## Begin Supplied entries

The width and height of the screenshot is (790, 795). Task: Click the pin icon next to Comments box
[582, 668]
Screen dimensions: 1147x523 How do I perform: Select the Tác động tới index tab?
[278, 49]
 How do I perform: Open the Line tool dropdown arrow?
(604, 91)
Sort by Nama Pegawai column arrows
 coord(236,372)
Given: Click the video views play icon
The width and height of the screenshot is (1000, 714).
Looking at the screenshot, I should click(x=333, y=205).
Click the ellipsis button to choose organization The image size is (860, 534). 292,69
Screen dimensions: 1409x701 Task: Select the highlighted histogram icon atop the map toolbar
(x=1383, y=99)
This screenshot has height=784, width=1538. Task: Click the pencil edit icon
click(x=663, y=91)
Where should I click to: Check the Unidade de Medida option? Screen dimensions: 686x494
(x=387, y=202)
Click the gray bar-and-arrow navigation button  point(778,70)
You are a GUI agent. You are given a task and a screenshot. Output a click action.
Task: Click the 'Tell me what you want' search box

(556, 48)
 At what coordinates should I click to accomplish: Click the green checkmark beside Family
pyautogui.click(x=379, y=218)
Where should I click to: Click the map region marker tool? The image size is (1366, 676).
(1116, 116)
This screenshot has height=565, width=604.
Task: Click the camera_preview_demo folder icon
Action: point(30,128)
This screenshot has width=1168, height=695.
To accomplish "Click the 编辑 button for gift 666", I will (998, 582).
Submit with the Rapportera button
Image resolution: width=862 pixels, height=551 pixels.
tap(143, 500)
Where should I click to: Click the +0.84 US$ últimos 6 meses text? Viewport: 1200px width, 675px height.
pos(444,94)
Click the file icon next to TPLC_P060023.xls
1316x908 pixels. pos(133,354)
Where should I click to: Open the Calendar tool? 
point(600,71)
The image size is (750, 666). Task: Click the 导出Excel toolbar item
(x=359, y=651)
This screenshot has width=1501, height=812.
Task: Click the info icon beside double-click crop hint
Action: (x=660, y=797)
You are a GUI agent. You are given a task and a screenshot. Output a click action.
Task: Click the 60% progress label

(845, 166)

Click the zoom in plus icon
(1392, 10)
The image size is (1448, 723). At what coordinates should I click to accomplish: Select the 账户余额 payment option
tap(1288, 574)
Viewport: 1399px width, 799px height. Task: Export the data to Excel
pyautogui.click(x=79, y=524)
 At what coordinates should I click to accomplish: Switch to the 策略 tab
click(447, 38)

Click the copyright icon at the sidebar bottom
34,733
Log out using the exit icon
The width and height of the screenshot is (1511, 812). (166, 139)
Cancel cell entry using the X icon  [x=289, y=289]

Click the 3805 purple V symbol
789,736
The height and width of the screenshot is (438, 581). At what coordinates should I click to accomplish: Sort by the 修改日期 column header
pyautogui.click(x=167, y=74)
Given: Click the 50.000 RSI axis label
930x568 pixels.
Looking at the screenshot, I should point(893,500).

## End Supplied entries

**Prompt:**
From the material above, copy each line that contains the word "next".

**Finished answer:**
The width and height of the screenshot is (790, 795). Task: Click the pin icon next to Comments box
Click the file icon next to TPLC_P060023.xls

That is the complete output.